++++ EXCERPTED DATA ++++

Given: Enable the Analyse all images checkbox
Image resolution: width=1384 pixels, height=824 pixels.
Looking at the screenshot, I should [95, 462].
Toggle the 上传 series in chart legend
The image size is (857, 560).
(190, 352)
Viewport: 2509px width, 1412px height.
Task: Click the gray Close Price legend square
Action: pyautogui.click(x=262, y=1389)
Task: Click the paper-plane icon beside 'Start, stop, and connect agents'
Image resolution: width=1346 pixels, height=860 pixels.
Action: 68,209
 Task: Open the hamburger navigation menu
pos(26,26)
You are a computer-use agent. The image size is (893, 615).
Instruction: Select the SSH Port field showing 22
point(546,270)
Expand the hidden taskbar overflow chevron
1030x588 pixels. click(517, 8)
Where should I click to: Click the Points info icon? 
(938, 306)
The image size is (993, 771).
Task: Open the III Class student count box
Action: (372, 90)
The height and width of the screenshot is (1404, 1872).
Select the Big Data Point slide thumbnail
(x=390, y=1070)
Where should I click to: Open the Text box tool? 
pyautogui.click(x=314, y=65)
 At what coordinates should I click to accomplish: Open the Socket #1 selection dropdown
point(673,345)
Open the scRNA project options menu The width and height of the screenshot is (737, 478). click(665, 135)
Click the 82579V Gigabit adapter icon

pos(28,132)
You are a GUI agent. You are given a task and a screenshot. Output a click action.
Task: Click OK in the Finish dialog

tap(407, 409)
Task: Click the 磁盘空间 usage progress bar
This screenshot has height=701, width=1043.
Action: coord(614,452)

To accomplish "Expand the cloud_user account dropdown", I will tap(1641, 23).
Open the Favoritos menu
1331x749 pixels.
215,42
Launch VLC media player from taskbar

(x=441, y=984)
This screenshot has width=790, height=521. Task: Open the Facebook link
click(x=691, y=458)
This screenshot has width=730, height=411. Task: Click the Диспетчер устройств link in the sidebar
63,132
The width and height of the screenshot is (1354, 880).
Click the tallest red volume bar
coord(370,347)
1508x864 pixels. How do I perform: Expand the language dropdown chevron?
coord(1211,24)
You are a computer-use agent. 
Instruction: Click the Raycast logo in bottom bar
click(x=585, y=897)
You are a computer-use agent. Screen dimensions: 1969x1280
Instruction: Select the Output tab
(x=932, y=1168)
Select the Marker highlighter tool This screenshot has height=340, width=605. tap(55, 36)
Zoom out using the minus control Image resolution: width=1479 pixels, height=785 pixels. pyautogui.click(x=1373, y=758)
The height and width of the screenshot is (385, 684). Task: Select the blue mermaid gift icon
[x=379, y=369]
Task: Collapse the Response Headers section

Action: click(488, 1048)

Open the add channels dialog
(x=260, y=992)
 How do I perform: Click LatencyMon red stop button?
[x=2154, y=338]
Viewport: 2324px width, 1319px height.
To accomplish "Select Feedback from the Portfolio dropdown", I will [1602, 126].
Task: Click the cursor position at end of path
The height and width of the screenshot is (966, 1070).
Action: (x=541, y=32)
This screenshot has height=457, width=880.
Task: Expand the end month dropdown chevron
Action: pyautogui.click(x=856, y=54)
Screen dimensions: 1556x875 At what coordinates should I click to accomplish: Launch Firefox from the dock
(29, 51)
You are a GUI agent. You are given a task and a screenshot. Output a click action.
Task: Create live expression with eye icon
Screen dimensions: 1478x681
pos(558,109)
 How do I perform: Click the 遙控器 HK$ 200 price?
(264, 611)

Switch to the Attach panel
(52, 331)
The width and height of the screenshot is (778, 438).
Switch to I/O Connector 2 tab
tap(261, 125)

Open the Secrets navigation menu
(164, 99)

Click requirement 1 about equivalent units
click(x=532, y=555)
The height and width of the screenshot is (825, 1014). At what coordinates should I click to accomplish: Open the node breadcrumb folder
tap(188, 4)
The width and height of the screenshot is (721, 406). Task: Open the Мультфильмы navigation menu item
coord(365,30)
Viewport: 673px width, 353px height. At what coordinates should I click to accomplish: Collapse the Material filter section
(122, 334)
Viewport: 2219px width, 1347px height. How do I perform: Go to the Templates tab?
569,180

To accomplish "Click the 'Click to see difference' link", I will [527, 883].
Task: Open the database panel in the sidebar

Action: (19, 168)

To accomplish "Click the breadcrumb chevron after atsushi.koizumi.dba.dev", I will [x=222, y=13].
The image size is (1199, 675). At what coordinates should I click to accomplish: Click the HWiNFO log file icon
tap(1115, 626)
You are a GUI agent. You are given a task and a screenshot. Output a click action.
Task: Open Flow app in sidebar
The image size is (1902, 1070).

++++

BRIEF: Please reproduce, exactly as they appear above, the lines from the line containing "Zoom out using" up to and including the line containing "Task: Click the cursor".

REPLY TO THE EXERCISE:
Zoom out using the minus control Image resolution: width=1479 pixels, height=785 pixels. pyautogui.click(x=1373, y=758)
The height and width of the screenshot is (385, 684). Task: Select the blue mermaid gift icon
[x=379, y=369]
Task: Collapse the Response Headers section

Action: click(488, 1048)

Open the add channels dialog
(x=260, y=992)
 How do I perform: Click LatencyMon red stop button?
[x=2154, y=338]
Viewport: 2324px width, 1319px height.
To accomplish "Select Feedback from the Portfolio dropdown", I will [1602, 126].
Task: Click the cursor position at end of path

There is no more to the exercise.